Instructions to follow: Show every line in the entries below where the word "gray" appears.
○ ○ ○ ○ ○ ○ ○
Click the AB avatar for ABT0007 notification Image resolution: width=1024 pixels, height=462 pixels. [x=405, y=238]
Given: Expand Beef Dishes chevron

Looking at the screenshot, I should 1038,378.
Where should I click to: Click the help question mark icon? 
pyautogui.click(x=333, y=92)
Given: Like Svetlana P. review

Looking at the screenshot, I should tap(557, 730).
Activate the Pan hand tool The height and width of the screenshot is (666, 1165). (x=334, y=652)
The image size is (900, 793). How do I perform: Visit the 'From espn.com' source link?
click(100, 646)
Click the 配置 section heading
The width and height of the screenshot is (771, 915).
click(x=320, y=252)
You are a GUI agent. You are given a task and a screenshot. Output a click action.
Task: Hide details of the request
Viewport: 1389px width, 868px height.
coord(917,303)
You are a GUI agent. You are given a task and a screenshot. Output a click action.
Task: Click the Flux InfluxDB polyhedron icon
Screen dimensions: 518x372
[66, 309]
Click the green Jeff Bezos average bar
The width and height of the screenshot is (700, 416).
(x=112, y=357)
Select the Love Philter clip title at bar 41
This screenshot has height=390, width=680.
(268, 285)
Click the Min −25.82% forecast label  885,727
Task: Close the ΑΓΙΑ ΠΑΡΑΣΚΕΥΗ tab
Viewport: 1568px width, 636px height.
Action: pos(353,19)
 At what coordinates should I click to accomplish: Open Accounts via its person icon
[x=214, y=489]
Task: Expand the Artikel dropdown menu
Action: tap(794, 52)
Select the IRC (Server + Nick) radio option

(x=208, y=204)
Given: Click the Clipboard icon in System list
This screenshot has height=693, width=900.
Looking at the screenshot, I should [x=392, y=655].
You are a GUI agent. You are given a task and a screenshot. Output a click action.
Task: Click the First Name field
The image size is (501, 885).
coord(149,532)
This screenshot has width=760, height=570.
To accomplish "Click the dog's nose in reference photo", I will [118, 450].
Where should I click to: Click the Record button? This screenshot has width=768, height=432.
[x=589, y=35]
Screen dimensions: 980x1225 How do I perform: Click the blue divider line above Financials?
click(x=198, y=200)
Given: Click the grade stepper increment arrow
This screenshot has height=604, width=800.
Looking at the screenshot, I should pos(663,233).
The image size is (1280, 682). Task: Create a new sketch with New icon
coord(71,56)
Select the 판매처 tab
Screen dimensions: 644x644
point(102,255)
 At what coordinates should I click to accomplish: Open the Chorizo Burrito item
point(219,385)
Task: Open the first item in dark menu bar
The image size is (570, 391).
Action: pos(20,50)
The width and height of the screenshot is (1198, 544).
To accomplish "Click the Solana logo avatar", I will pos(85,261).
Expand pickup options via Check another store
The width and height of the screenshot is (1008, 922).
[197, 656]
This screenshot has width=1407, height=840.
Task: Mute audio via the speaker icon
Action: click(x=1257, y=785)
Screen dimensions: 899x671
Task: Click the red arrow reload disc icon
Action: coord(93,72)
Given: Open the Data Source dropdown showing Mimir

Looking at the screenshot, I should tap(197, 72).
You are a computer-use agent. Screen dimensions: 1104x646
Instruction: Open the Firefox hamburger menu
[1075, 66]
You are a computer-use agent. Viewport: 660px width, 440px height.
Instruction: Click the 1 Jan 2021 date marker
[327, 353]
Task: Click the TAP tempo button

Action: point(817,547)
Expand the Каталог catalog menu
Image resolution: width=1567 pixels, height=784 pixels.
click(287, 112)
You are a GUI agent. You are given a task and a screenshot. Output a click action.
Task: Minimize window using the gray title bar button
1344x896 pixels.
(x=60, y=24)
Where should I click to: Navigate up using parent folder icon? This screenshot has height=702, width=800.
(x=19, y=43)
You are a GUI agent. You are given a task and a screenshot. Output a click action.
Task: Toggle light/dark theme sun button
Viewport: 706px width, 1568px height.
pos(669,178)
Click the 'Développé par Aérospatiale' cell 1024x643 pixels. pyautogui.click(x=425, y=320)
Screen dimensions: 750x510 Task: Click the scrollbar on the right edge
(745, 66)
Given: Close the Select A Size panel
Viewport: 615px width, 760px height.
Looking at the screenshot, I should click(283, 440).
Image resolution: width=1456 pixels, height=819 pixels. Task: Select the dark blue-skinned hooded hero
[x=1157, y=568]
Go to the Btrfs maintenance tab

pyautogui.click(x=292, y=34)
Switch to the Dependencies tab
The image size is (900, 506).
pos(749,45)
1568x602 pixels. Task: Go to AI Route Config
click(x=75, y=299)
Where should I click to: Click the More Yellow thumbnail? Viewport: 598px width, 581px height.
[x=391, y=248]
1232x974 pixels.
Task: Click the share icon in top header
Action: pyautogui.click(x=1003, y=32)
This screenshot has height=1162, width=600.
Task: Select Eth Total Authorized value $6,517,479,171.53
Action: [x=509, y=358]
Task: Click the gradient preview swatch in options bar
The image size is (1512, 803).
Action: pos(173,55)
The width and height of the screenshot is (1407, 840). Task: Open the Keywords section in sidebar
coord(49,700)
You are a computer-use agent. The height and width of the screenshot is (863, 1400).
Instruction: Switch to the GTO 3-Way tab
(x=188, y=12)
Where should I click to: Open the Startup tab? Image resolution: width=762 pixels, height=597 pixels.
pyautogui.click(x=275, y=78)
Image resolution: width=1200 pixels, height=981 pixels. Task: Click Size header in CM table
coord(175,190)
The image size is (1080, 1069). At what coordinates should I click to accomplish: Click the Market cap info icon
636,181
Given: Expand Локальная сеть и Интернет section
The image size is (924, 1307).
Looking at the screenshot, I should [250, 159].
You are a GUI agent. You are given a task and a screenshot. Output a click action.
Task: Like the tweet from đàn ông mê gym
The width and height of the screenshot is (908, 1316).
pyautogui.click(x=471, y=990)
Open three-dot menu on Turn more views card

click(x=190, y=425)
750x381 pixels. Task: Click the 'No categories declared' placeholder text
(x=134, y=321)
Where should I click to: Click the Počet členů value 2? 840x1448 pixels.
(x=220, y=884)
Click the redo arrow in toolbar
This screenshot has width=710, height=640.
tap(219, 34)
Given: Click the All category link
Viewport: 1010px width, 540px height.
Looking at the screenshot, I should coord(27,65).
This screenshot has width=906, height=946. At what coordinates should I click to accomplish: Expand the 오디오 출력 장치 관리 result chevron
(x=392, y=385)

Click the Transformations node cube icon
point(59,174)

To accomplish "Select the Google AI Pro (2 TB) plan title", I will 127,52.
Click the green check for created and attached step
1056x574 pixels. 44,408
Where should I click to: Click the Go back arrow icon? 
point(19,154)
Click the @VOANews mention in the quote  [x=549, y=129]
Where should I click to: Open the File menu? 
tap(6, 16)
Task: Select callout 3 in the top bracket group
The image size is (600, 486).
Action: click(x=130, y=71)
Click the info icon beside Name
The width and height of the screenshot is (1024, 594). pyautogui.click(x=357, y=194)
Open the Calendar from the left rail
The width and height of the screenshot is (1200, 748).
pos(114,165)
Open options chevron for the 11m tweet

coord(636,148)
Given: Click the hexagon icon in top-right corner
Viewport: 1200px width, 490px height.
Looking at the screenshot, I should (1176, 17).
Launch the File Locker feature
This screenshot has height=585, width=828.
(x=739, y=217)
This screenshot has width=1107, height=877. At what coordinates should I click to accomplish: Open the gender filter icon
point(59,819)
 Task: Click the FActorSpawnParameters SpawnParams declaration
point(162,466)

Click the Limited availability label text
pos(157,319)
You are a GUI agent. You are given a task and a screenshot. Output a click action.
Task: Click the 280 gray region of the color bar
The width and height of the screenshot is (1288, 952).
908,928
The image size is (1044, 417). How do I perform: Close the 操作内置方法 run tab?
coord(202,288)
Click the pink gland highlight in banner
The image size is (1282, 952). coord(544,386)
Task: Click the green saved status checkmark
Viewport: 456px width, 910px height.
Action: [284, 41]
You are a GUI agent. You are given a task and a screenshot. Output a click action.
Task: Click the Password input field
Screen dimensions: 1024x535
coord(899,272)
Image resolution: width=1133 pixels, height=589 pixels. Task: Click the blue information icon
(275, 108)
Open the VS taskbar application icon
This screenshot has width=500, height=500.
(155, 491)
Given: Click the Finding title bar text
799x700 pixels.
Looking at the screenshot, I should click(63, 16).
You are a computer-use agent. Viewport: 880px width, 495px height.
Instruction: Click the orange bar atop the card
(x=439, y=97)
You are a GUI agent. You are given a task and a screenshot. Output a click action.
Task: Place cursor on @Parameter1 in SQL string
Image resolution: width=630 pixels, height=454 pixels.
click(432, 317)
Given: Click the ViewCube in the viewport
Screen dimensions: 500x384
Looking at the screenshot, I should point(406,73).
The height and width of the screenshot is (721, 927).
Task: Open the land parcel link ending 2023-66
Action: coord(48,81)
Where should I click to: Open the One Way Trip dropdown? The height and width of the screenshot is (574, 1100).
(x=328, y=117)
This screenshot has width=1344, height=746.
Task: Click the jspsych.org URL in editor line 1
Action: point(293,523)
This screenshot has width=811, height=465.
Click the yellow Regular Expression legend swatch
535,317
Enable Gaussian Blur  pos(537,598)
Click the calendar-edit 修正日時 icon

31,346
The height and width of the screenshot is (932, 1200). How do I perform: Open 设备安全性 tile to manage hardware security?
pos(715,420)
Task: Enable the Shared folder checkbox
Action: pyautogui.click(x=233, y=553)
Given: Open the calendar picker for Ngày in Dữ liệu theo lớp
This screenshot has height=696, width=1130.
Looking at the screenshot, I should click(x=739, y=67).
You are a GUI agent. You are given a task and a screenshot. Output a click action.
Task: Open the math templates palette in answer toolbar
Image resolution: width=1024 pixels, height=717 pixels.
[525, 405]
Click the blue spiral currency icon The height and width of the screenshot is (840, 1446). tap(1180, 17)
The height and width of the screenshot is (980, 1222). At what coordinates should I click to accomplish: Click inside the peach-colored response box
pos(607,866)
○ ○ ○ ○ ○ ○ ○
Finished exercise:
Task: Minimize window using the gray title bar button
Task: Click the 280 gray region of the color bar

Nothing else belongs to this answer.